焼き肉屋で大好物のレバ刺に箸をのばそうとすると、横から甲高い「気持ち悪うー」の声。私はすぐさま携帯を取り出して彼女の番号を消去した。自分の好きなものは人も好きだろうなんて考えはさらさらないけれど。あなたの嫌いなものを食べているからって「ゲテモノ食い」なんて言うのはおかしいよ。

ツアーのフランス旅行。普通に出てくるエスカルゴ、ウサギや鹿にそのつどぎゃーぎゃー騒いでた若い子達には心がドクロマークになった。自分の国の食が全てではないぞ。「美しい蒔絵のお椀の蓋を開けたら鯛がにらんでいて失神しそうになったけれど、そっとお椀のふたをしてなにくわぬ顔をしたの」と告白したアメリカの婦人の方がどれほど常識的か。

先日、出かけた田舎で「ちょうど良いタイミングに来たね」と言われて出してくれたのがイノシシとヒヨドリ。せっかくなのでありがたくいただいて帰ってきた。言わなきゃあよいのに同行していた知人がその事をぽろり。その時の周りの反応はすごかったこと。涙目で「可愛そうー」を連発され、もううんざり。

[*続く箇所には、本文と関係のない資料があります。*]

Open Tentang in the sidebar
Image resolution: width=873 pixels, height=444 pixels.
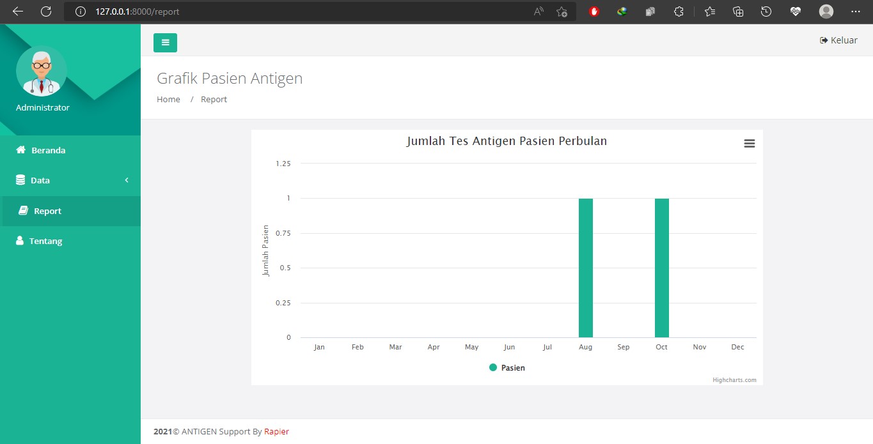click(x=45, y=241)
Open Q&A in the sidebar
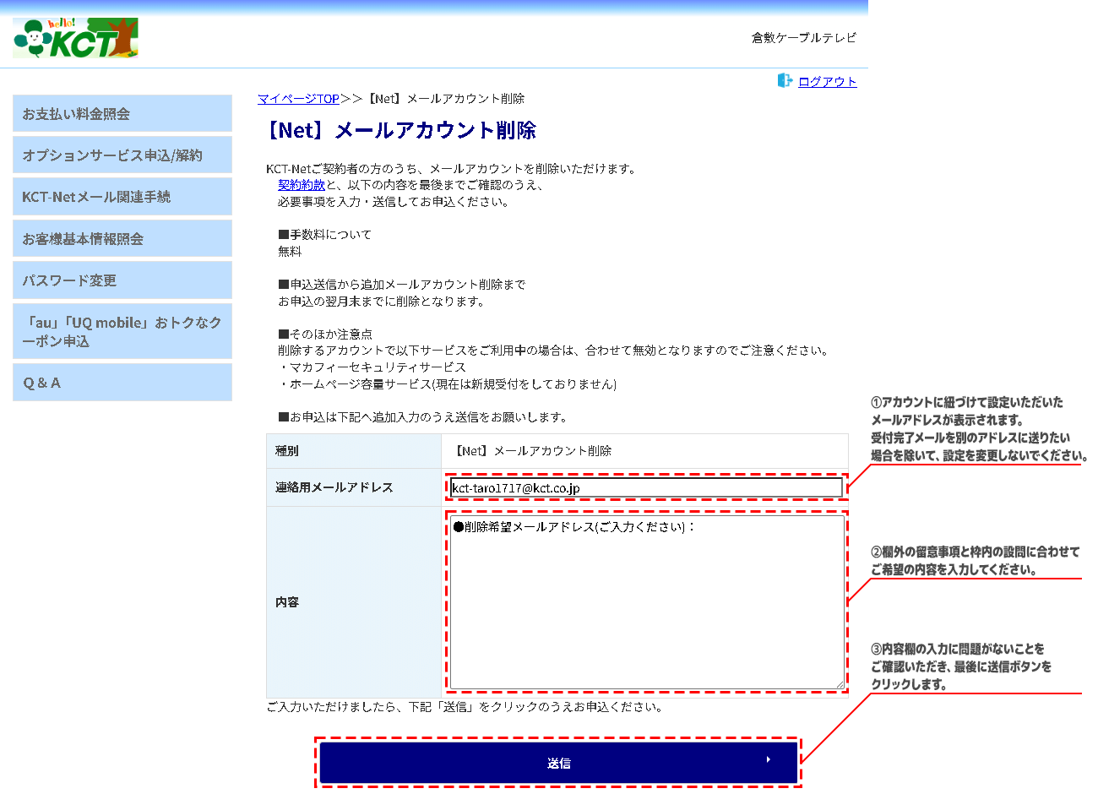 tap(122, 383)
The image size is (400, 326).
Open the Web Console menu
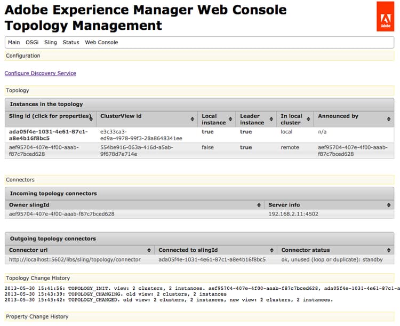point(101,42)
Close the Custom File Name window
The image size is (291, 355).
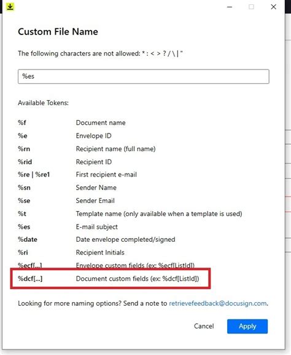pyautogui.click(x=273, y=7)
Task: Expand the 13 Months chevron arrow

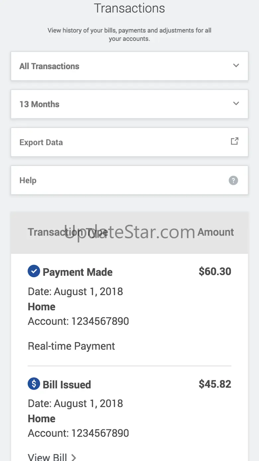Action: click(x=236, y=103)
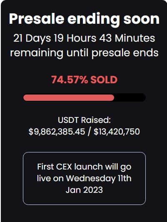Click the "Wednesday 11th" launch date text

99,178
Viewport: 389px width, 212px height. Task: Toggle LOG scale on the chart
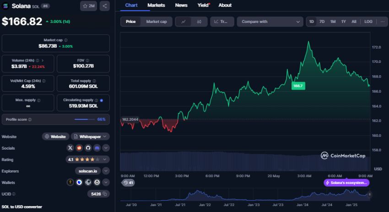[368, 22]
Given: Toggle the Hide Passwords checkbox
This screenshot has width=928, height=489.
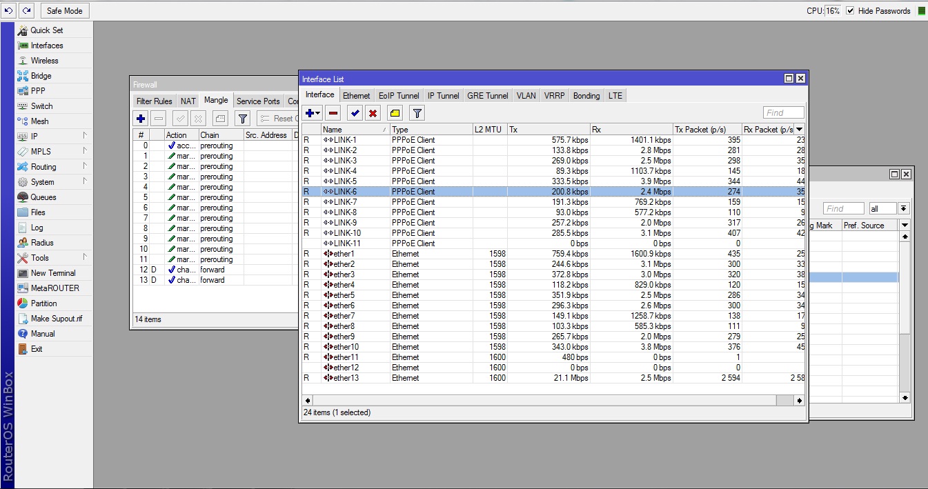Looking at the screenshot, I should 850,10.
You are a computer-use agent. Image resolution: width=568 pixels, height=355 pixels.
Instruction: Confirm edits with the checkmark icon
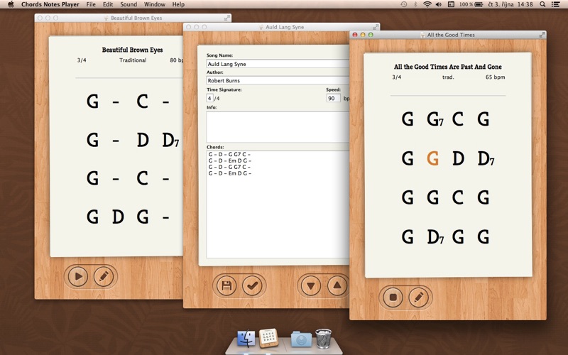point(252,285)
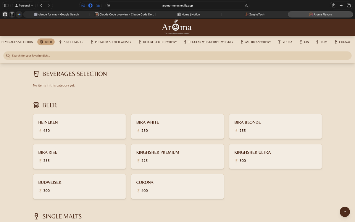
Task: Click the Aroma restaurant logo
Action: [x=177, y=27]
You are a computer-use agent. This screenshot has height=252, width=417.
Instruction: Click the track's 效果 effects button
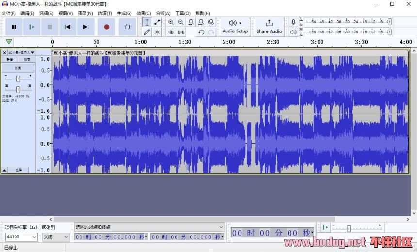pyautogui.click(x=18, y=68)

食べ物だけでなく食べ方もなんだかんだと言われると、大阪の友達が悔しがっていた。

一人暮らしが長い彼女は当然ながら喫茶店や一膳飯屋、居酒屋にも一人で入る。その事を知った事務所の若い女性は目をクルクルして「私、カフェでも一人でよう入れません」。

そのお目目クルクルの彼女、強引に連休をとって一人でイタリア旅行に出かけたのだとか。友人は「カフェには一人では入れますけど、私イタリアに一人でよう行きませんけど」とぼやいていた。